The first stage in any attempt at recuperation is to be entirely honest and transparent about any problems. It would help not to expect too much of Gordon Strachan, who in my view has enough savvy, resilience and communication skills to try to make sense of this, for a support which sometimes fails to see sense.
The Tartan Army's booing of Gareth Bale sounded only like a cry of envy from folk who have been treated to such mediocre fare over the recent years, that insularity has taken over and, crazily, offence is taken at real talent.
Nor would it add up to go craving another manager in a year or two's time, which is not an unlikely response given the circumstances and the fickle nature of supporters.
Perhaps it is too late to acknowledge a brutal fact but it is worth repeating until it truly sinks in. We did not invest in youth development in ways which would have seen a flowering of talent and indulged in too many foreign imports; a trend started by Rangers, mimicked by Celtic and copied by many other clubs as expensive non-entities clogged up the game and stymied youth development.
Parallel with this was the disappearance of the street player, and the sad sight of playing fields lying unused or padlocked. Morning-till-night football virtually disappeared among kids. The couch, the X-box and the Wii replaced wee heedies. The youth went indoors. Recruitment to the game naturally suffered.
It is no real mystery as to why we are suffering now, then. But can we fundamentally change our approach to nurturing players even if we are looking many years down the line, and against the inclinations of a footballing public not noted for its patience? The structural flaws are so deep.
Here is something I wrote in these pages exactly 13 years ago. "So what kind of environment is our potential talent coming from? It is coming from a society which is considered even by Scottish medical opinion as a third-world country with a wholly unacceptable state of public health and a much too prevalent skeletal, self-defeating diet.
"It is a country which is laggardly in its consideration of physical education and allocates it much less time than other countries. Our recreational facilities have certainly improved since the Vikings stopped raiding us but we have so much else to do."
A decade and more later, I suspect that what has happened in this past week might make these words of a decade ago a little more significant. We are hurting. But there are no quick fixes.

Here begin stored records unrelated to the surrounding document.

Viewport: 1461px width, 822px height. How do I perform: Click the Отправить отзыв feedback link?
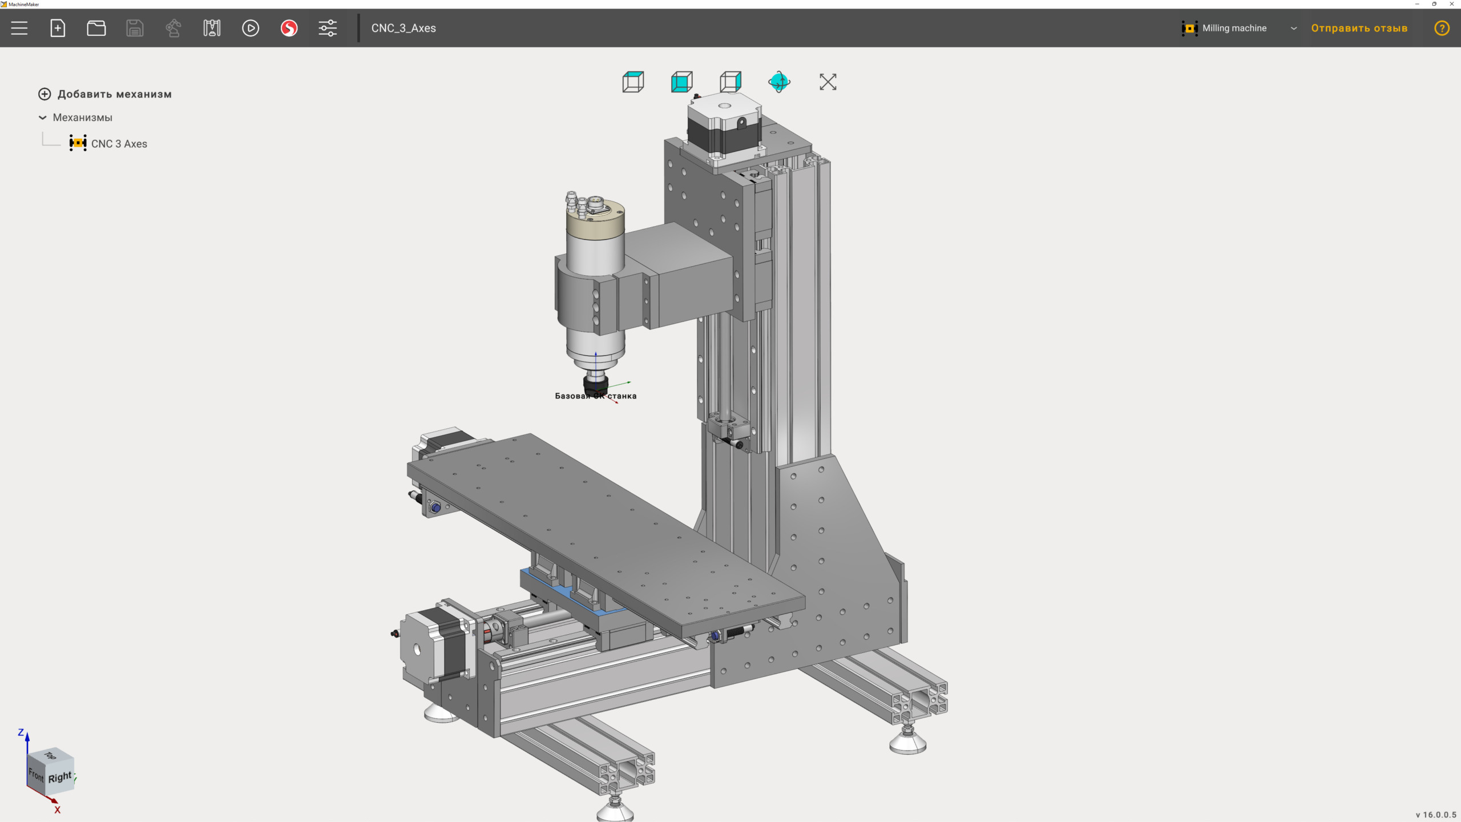click(x=1359, y=28)
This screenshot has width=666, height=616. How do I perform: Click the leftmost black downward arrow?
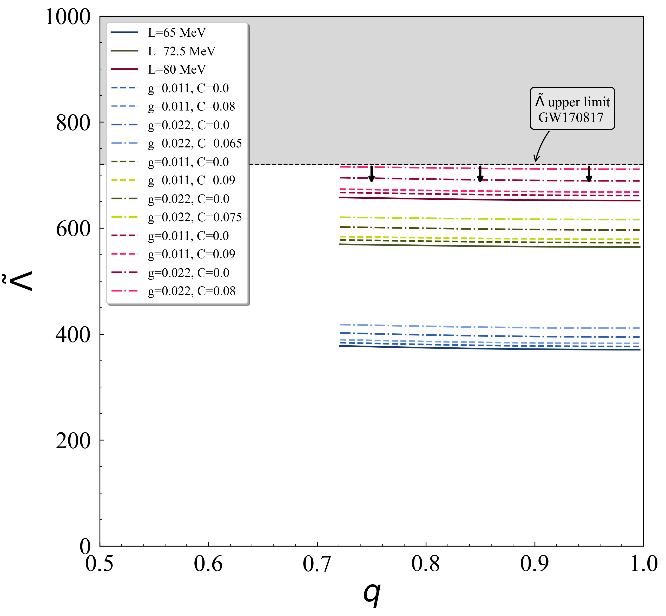point(371,174)
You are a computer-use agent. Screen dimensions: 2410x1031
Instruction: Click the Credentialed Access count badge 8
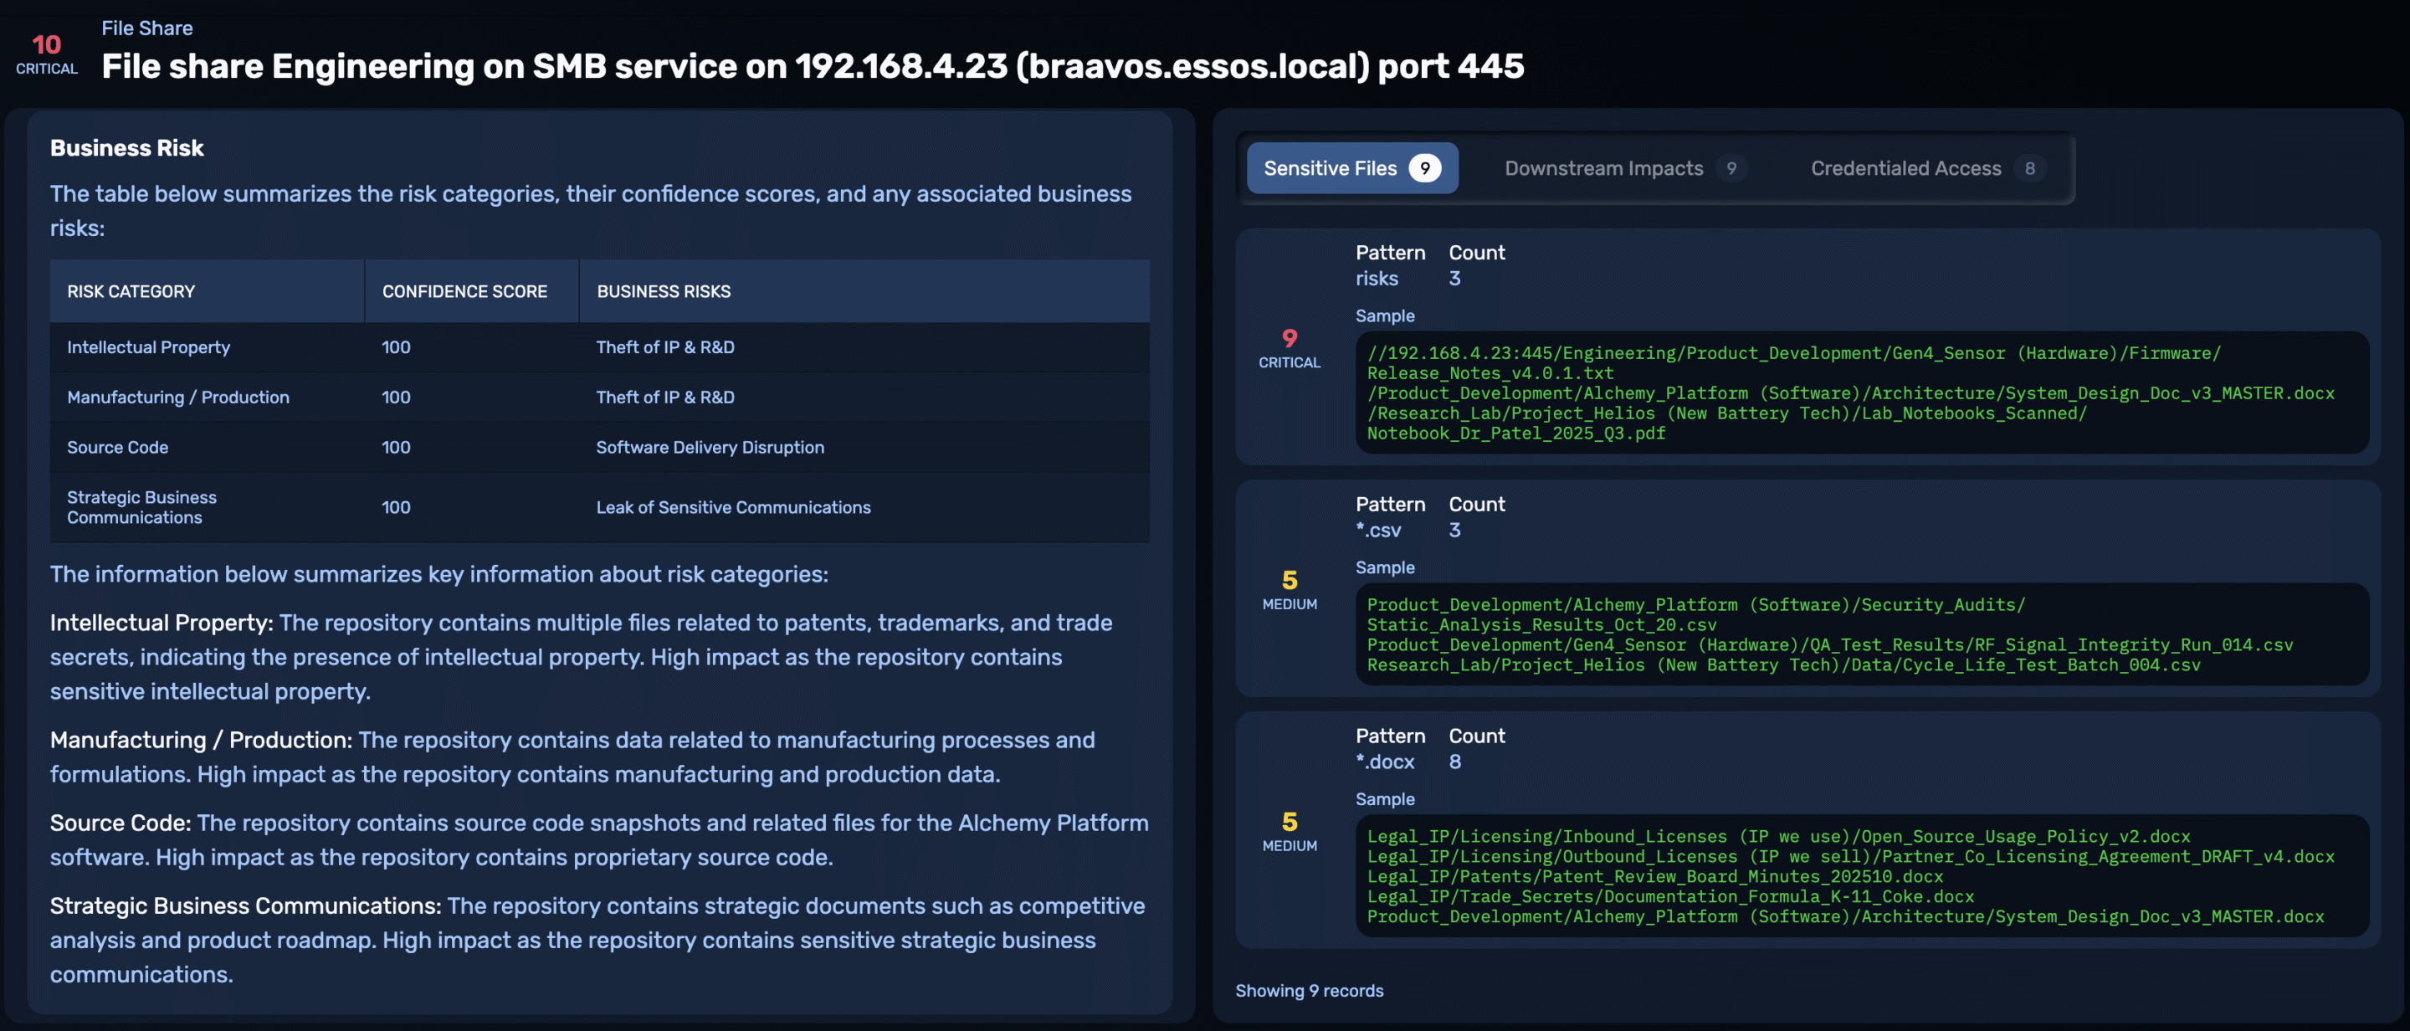[x=2029, y=168]
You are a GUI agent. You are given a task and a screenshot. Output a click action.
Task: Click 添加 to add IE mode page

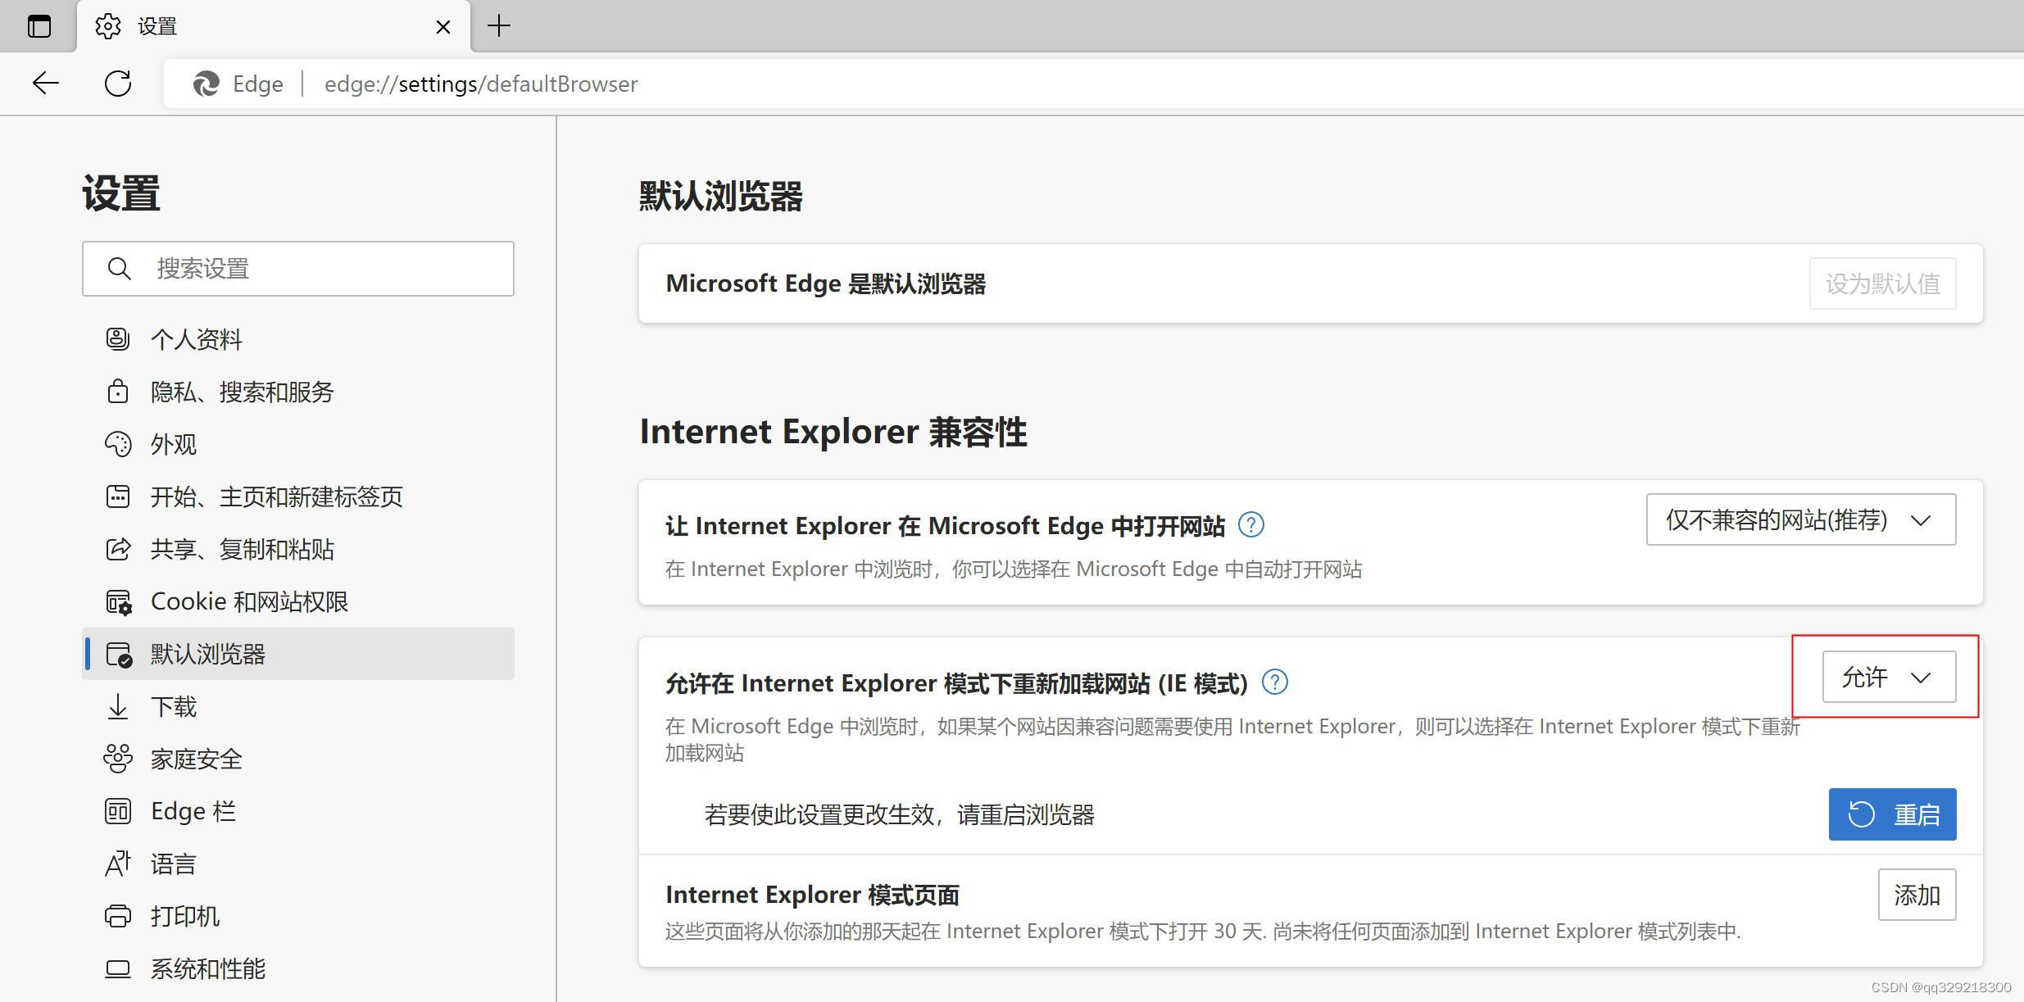pos(1916,895)
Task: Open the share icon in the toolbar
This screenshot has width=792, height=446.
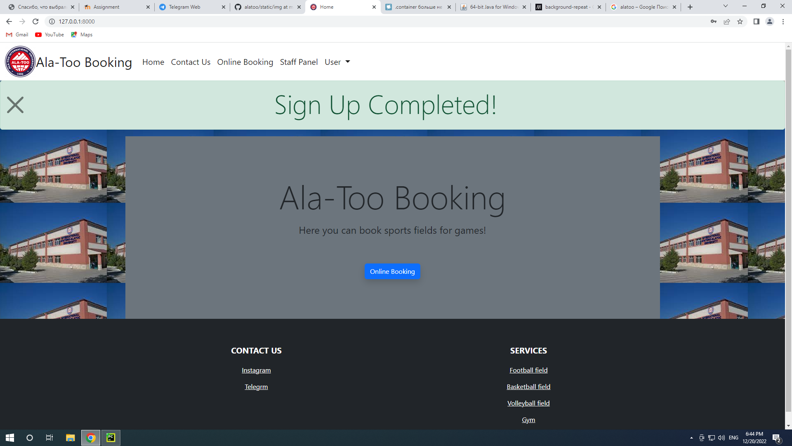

Sporting excellence, as I acknowledged more than a decade ago, is based not just on acquiring techniques which were so sadly absent this week in the national side. It is also about lifestyle and attitude, political involvement and proper public spending on facilities. The public's attention ought now to be on reality checks and in being tolerant of the fact that we are in for a very long haul without any guarantee that we will all emerge with smiles on our faces.